W I T N E S S E T H:
WHEREAS, the Borrower, the Banks, the Administrative Agent, the
Syndication Agent (as defined in the Loan Agreement) and the Documentation Agent
(as defined in the Loan Agreement) are parties to that certain Amended and
Restated Loan Agreement dated as of July 31, 1999, as amended by that certain
First Amendment to Amended and Restated Loan Agreement, dated as of November 13,
1998 (as amended, modified, restated and supplemented from time to time, the
"Loan Agreement"); and
WHEREAS, the Borrower has requested and, subject to the terms and
conditions hereof, the Banks have agreed, to (a) amend certain provisions of the
Loan Agreement and (b) consent to the Borrower's purchase of an interest in
Xxxxxx Xxxxxxx ("Xxxxxx") from one of its Affiliates, as more particularly set
forth in that certain Stock Option Agreement dated as of February 28, 1999
between the Borrower and Bull Run Corporation (the "Option Agreement"); and
NOW, THEREFORE, in consideration of the premises set forth above, the
covenants and agreements hereinafter set forth, and other good and valuable
consideration, the receipt and sufficiency of which are hereby acknowledged, the
parties hereto agree that all capitalized terms used and not defined herein
shall have the meanings ascribed thereto in the Loan Agreement, and further
agree as follows:
A. Amendments, Consents and Waivers.
1. Amendment to Article 8. Section 8.12 of the Loan Agreement, Financial
Covenants, is hereby amended by deleting subsections (a) and (b) thereof,
Leverage Ratio and Adjusted Leverage Ratio, in their entirety and by
substituting in lieu thereof the following:
"(a) Leverage Ratio. As of any calculation date, the Borrower
shall not permit
the Leverage Ratio at any time during any period listed in Column A below to be
greater than the ratio set forth in Column B below opposite such period:
Column A Column B
Period: Permitted Ratio:
January 1, 1999 through September 30, 1999 6.65:1.0
October 1, 1999, and thereafter 6.40:1.0"

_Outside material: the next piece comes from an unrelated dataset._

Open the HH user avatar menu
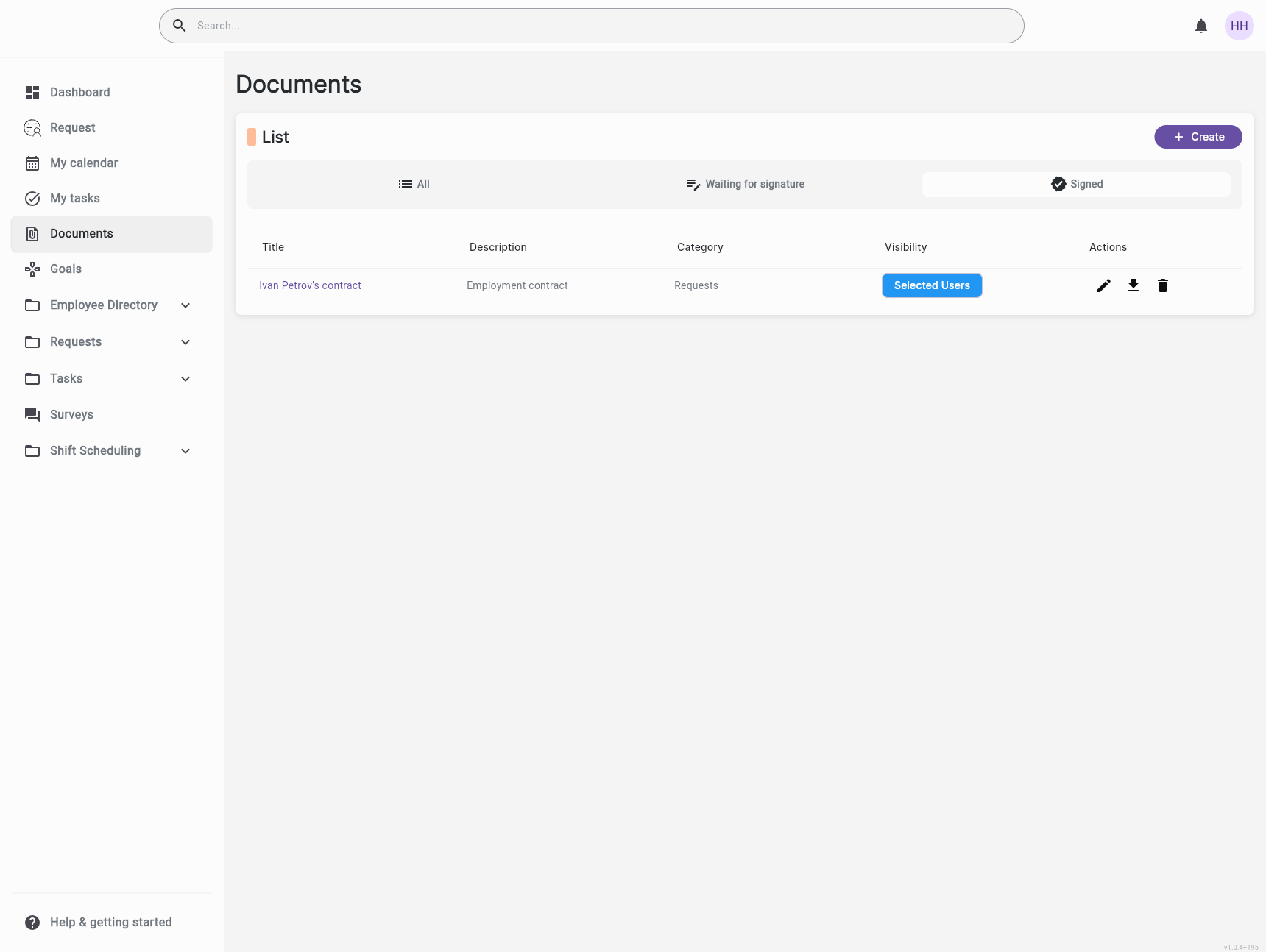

"(b) Adjusted Leverage Ratio. As of any calculation date, the
Borrower shall not permit the Adjusted Leverage Ratio at any time during any
period listed in Column A below to be greater than the ratio set forth in Column
B below opposite such period:
Column A Column B
Period: Permitted Ratio:
January 1, 1999, through September 30, 1999 6.60:1.0
October 1, 1999, through March 31, 2000 6.35:1.0
April 1, 2000, through December 31, 2000 5.75:1.0
January 1, 2001, through December 31, 2001 5.25:1.0
January 1, 2002, and thereafter 4.75:1.0"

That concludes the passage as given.